The caller can use the new functions after recompiling and linking.
6. If you write operator new, you must also write operator delete
Let us go back and look at this basic question: Why is it necessary to write our own operator new and operator delete?
The answer is usually: for efficiency. The default operator new and operator delete are very versatile, and their flexibility also allows their performance to be further improved in certain specific situations. This is especially true in applications that require dynamic allocation of a large number of small objects.
For example, there is a class representing an airplane: class airplane only contains a pointer, which points to the actual description of the airplane object (this technique is explained in Item 34):
class airplanerep { ... }; // means An airplane object
//
class airplane {
public:
...
private:
airplanerep *rep; // Pointer to the actual description
};
An airplane object is not big, it only contains a pointer (as in clause 14 and m24 illustrate that if the aircraft class declares a virtual function, the second pointer will be implicitly included). But when you call operator new to allocate an aircraft object, you may get more memory than is needed to store the pointer (or pair of pointers). The reason why this seemingly strange behavior occurs is that operator new and operator delete need to pass information to each other.

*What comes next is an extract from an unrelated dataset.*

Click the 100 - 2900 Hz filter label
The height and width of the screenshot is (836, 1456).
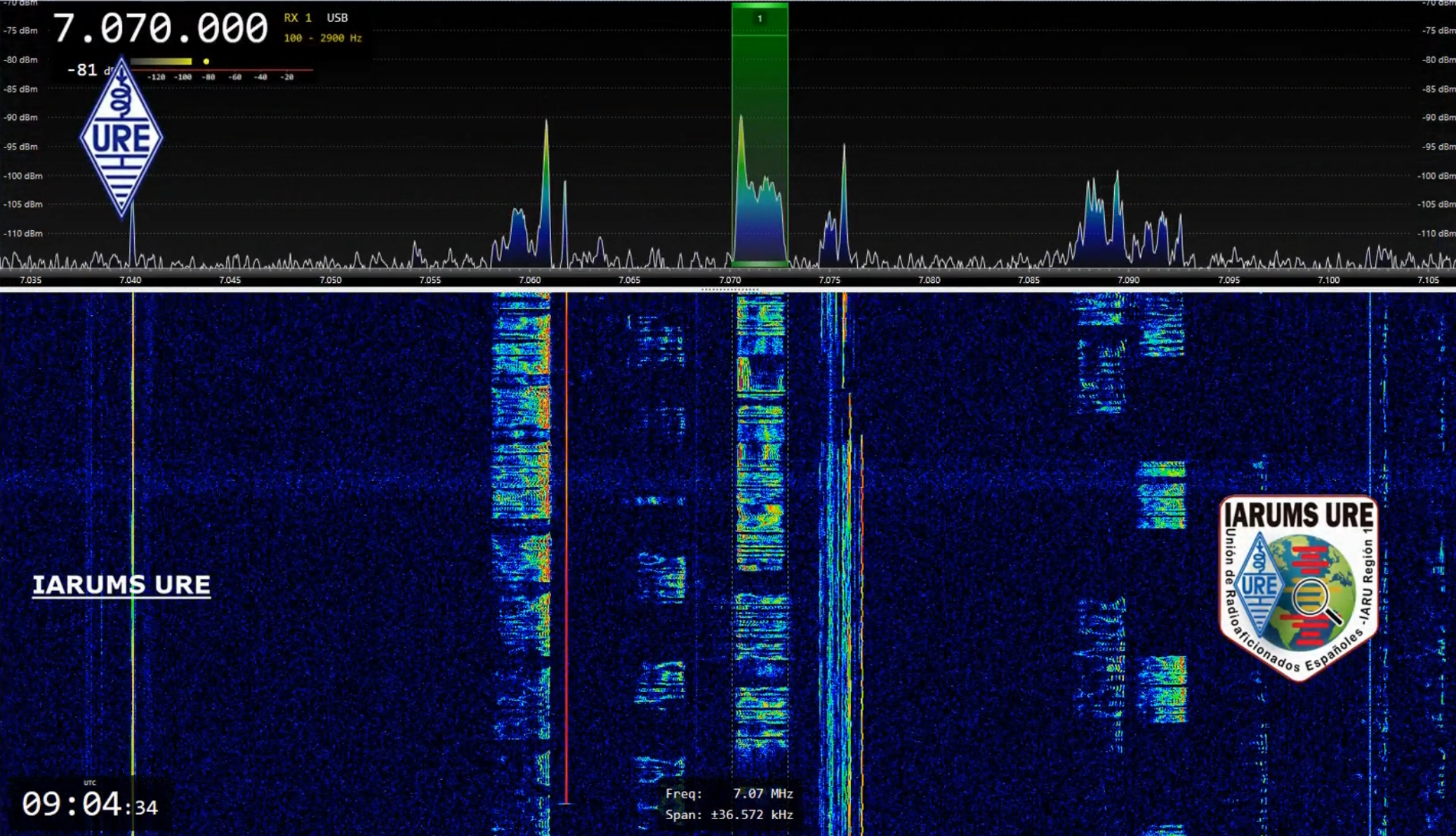point(322,38)
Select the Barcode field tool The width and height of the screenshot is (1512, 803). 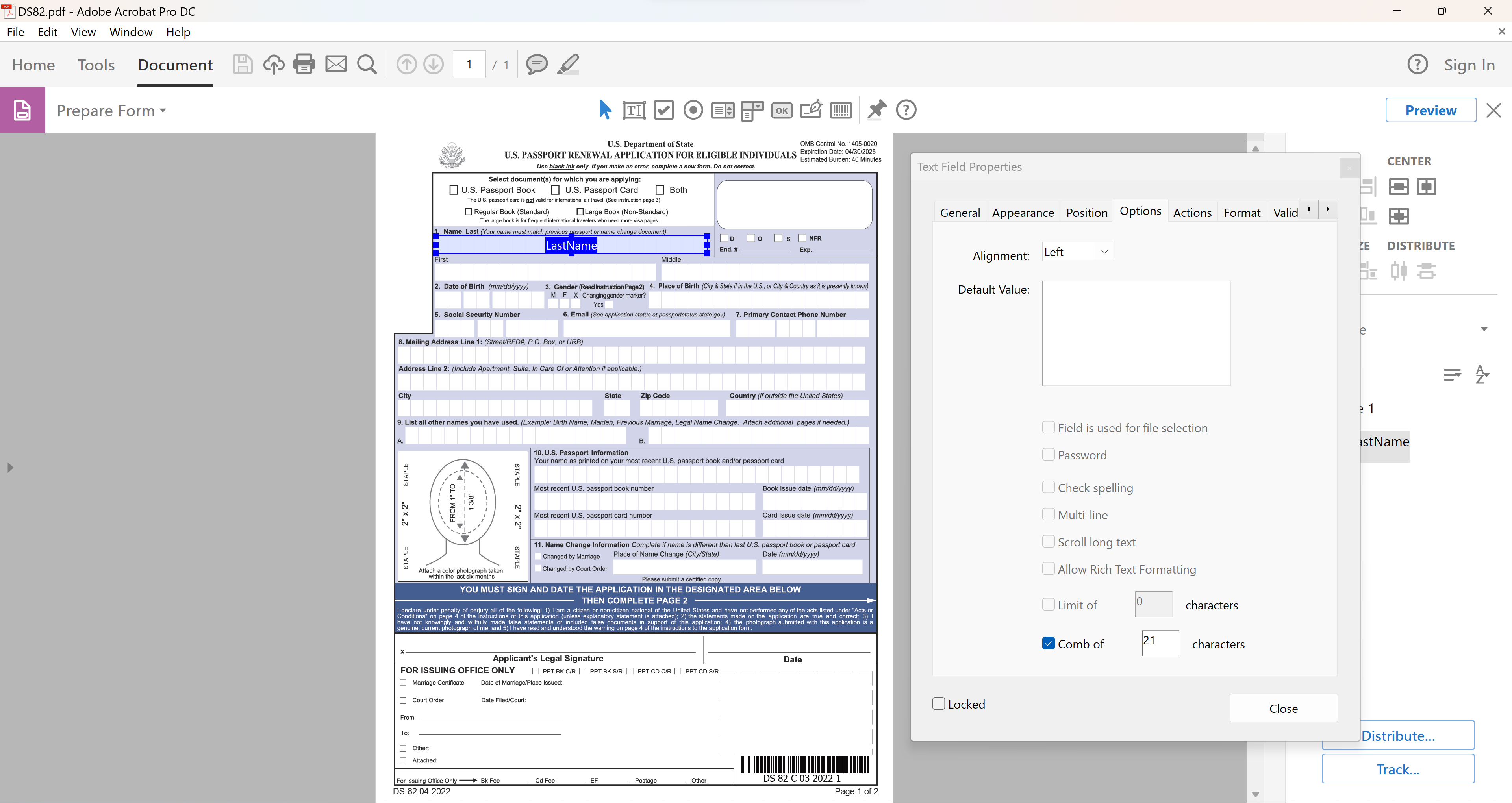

Because the default version of operator new is a general-purpose memory allocator, it must be able to allocate memory blocks of any size. Similarly, operator delete must also be able to release memory blocks of any size. If operator delete wants to find out how much memory it wants to release, it must know how much memory was originally allocated by operator new. There is a common way for operator new to tell operator delete what the size of the memory it originally allocated is to pre-include some additional information in the memory it returns to indicate the size of the allocated memory block. That is, when you write the following statement,
airplane *pa = new airplane;
you will not get a block of memory that looks like this:
pa --> the memory of the airplane object
instead You get a memory block like this:
pa——> Memory block size data + memory of airplane object
For small objects like airplane, these additional data information will make it necessary to dynamically allocate objects. The memory size is doubled (especially when there are no virtual functions in the class).
If the software is running in an environment where memory is precious, it cannot afford such a luxurious memory allocation scheme. By writing an operator new specifically for the aircraft class, you can take advantage of the fact that the size of each aircraft is equal, without adding additional information to each allocated memory block.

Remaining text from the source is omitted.